> Exercise directions
Read the data, and whenever a line holds the word "beside", report that line.

> Records supplied
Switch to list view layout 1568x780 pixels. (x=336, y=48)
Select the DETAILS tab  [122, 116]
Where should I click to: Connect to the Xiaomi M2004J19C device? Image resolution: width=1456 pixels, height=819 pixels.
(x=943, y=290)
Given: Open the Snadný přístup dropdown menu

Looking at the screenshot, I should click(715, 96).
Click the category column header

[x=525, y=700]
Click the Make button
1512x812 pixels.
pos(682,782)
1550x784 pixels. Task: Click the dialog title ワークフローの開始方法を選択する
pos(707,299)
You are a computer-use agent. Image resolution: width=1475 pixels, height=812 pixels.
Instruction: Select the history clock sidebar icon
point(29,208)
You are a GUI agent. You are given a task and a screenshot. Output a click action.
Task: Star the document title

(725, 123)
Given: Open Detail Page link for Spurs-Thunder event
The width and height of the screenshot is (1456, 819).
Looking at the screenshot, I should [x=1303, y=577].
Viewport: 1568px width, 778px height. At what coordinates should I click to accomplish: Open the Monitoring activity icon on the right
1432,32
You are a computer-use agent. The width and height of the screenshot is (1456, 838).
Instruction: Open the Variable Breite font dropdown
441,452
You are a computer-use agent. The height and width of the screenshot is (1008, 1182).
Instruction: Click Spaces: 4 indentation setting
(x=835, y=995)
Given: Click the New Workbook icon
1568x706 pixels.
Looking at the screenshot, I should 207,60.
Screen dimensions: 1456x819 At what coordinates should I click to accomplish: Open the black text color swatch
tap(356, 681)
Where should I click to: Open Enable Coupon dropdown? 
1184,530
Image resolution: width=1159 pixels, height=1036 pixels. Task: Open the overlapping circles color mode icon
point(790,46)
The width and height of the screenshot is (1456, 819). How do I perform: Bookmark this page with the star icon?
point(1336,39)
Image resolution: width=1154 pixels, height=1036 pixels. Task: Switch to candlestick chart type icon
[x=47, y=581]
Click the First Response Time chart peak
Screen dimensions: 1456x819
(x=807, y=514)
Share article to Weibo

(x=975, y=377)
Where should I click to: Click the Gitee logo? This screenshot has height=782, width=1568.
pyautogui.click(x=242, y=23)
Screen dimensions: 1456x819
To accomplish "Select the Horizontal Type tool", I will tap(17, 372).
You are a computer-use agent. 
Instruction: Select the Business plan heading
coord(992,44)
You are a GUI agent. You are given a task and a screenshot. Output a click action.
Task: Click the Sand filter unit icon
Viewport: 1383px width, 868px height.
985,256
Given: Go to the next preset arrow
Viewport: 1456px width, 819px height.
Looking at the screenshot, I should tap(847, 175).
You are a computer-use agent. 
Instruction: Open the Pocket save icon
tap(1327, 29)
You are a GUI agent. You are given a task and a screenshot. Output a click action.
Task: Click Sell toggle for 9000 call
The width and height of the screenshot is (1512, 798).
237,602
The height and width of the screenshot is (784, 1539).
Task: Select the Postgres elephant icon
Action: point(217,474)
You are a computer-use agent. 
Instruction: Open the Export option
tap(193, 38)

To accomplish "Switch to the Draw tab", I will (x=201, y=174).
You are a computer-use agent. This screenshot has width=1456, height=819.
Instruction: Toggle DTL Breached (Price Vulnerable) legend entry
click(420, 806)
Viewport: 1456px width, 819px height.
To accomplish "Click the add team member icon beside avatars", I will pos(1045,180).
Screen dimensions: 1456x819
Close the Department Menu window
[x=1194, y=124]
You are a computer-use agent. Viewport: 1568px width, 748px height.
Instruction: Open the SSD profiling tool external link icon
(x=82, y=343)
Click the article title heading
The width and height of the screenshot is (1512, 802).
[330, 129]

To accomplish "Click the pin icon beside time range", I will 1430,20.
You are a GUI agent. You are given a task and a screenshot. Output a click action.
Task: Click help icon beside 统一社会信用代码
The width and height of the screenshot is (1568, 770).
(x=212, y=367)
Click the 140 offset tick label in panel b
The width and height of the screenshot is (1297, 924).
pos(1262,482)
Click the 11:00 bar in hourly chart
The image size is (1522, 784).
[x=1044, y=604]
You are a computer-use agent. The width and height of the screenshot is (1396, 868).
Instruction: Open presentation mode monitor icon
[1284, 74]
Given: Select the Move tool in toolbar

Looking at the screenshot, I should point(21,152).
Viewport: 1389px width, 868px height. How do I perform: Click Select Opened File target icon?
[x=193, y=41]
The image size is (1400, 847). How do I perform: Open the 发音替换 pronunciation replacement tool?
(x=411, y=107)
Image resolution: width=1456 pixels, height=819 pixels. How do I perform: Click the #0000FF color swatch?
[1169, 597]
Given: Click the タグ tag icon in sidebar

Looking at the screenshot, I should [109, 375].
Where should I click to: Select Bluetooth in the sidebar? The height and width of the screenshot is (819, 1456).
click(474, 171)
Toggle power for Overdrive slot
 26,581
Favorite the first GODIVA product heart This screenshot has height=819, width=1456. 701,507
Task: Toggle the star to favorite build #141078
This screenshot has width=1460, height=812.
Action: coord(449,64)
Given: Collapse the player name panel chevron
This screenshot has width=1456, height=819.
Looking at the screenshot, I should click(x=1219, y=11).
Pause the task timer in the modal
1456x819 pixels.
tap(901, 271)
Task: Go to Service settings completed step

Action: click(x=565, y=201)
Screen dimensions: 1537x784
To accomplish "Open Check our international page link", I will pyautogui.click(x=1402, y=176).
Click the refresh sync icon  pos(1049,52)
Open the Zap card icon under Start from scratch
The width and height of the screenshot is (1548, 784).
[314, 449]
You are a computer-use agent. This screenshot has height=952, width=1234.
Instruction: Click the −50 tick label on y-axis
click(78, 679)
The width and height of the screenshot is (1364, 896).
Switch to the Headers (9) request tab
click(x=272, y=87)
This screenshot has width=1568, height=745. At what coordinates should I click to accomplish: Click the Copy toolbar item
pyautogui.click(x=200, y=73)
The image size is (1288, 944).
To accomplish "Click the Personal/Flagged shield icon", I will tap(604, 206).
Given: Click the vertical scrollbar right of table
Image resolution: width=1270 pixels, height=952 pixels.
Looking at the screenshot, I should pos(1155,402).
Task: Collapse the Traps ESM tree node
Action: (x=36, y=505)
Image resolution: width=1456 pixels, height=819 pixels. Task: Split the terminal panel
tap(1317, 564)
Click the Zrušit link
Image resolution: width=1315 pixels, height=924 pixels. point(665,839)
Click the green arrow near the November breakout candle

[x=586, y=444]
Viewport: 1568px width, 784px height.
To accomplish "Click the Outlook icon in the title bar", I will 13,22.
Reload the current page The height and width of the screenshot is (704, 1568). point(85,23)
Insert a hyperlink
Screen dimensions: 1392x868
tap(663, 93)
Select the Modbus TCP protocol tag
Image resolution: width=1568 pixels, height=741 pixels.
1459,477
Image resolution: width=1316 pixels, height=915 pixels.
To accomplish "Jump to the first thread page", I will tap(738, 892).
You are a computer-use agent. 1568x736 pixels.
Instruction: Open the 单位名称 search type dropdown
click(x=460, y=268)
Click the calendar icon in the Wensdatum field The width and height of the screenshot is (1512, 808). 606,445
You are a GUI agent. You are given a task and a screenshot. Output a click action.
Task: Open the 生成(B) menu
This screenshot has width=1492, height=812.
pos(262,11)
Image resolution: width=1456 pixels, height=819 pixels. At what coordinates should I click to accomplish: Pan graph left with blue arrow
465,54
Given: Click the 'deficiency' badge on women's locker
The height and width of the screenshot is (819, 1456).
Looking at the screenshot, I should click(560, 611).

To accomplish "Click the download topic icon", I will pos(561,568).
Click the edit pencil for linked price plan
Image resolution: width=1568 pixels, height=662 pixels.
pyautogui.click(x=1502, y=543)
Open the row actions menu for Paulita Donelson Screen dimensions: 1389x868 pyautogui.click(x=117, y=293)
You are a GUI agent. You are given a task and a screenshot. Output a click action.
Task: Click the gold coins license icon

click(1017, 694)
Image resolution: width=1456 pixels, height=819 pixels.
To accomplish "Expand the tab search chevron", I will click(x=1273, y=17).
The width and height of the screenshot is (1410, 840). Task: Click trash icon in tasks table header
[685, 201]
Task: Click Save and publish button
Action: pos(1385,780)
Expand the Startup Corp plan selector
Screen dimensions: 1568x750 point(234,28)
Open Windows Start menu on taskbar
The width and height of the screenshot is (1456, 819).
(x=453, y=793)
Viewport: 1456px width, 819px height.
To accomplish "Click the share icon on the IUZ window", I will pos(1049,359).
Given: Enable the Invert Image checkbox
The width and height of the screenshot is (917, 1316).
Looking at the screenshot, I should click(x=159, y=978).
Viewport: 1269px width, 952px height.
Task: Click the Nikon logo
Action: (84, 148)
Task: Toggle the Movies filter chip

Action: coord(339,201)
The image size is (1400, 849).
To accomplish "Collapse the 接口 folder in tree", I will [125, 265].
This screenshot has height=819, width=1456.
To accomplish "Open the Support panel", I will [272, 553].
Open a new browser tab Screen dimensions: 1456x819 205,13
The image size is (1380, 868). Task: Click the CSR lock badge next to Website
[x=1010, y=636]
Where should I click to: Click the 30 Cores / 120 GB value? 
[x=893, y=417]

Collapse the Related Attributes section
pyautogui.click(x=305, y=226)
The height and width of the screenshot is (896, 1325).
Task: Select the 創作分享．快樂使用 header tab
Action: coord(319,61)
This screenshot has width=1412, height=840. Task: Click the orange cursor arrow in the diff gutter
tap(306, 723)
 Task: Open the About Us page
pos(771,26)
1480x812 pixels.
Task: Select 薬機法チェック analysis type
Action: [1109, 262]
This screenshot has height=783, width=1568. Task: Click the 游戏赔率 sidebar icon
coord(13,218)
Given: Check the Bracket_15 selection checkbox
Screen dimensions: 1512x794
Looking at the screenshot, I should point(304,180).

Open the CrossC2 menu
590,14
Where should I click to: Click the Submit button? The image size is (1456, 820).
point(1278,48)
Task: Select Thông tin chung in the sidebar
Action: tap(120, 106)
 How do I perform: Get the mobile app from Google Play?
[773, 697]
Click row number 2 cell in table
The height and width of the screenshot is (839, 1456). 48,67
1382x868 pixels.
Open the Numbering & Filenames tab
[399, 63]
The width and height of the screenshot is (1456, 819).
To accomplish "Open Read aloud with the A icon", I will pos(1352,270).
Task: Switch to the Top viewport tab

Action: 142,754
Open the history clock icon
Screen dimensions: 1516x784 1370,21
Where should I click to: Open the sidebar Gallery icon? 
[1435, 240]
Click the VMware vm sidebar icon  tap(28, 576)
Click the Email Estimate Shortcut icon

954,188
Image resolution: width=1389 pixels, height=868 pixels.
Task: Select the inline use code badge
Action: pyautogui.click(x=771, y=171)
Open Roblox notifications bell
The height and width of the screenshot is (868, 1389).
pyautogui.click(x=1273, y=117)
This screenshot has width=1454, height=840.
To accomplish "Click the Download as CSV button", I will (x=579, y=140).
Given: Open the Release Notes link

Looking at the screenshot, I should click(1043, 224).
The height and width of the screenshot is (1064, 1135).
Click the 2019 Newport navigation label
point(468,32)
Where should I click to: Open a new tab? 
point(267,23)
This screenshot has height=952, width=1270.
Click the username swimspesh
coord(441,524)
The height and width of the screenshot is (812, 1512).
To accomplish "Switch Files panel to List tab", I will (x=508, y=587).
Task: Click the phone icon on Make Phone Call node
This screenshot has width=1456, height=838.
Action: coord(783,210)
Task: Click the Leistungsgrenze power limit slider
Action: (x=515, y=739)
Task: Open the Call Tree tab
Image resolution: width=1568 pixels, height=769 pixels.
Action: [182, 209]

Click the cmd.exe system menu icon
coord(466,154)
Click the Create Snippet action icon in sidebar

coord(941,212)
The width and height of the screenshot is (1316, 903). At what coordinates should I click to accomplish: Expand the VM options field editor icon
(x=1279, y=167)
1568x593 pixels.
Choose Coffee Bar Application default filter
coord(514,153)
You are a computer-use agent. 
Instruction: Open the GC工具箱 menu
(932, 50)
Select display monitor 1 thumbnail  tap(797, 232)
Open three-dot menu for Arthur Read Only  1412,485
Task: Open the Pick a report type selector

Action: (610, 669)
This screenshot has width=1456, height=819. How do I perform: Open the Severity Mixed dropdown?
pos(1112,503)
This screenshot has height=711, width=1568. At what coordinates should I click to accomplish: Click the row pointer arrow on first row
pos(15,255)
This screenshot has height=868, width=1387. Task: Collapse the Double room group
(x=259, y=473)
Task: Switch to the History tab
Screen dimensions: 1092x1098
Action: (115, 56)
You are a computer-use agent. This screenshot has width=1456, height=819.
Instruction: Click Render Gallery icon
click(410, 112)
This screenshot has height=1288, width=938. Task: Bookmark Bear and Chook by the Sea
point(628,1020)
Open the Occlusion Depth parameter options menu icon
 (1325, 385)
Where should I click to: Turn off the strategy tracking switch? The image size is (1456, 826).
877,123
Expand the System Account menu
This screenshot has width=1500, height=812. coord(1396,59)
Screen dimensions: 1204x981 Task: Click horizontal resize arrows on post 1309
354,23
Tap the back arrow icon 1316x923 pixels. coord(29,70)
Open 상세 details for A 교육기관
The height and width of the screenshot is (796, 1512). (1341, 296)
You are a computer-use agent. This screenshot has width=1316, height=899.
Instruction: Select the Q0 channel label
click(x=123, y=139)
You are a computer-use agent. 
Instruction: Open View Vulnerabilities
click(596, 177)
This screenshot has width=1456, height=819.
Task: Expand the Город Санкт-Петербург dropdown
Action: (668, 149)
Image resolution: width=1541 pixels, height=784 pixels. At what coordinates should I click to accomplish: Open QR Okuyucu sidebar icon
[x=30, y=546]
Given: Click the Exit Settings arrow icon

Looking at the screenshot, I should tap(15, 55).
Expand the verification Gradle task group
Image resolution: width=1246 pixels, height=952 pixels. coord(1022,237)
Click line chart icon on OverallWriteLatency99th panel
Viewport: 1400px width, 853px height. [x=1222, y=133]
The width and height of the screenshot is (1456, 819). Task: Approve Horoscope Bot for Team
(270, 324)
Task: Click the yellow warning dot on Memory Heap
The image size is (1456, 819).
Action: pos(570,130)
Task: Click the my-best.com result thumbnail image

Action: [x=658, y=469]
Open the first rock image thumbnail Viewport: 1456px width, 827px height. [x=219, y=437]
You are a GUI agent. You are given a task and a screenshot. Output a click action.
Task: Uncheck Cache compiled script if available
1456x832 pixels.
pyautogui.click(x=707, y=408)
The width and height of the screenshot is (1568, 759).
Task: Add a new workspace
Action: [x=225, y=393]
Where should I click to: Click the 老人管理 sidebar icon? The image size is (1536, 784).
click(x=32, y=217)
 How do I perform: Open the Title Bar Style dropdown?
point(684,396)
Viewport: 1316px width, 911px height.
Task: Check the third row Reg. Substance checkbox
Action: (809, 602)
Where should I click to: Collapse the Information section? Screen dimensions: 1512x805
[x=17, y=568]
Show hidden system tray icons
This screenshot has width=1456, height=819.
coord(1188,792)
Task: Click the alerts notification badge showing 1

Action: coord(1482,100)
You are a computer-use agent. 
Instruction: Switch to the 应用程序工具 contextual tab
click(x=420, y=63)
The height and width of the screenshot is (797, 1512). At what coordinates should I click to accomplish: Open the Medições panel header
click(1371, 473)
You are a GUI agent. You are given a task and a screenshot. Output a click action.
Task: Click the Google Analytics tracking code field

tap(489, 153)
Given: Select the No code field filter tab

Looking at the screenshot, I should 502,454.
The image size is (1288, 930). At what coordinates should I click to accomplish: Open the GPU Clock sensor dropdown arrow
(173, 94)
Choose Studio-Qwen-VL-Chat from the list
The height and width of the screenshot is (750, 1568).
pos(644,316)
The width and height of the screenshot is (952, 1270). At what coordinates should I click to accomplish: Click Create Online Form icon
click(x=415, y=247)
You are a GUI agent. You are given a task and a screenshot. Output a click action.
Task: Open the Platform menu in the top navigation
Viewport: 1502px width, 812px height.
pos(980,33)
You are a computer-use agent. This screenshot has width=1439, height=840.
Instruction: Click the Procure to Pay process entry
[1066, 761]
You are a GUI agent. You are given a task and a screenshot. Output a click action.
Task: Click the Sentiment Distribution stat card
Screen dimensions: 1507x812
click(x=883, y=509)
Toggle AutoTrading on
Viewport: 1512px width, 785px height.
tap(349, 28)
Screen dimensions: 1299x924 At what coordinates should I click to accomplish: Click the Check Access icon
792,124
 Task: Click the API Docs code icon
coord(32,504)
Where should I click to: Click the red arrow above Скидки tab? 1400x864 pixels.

> Solution to this exercise
To accomplish "Click the add team member icon beside avatars", I will pos(1045,180).
To accomplish "Click the pin icon beside time range", I will 1430,20.
Task: Click help icon beside 统一社会信用代码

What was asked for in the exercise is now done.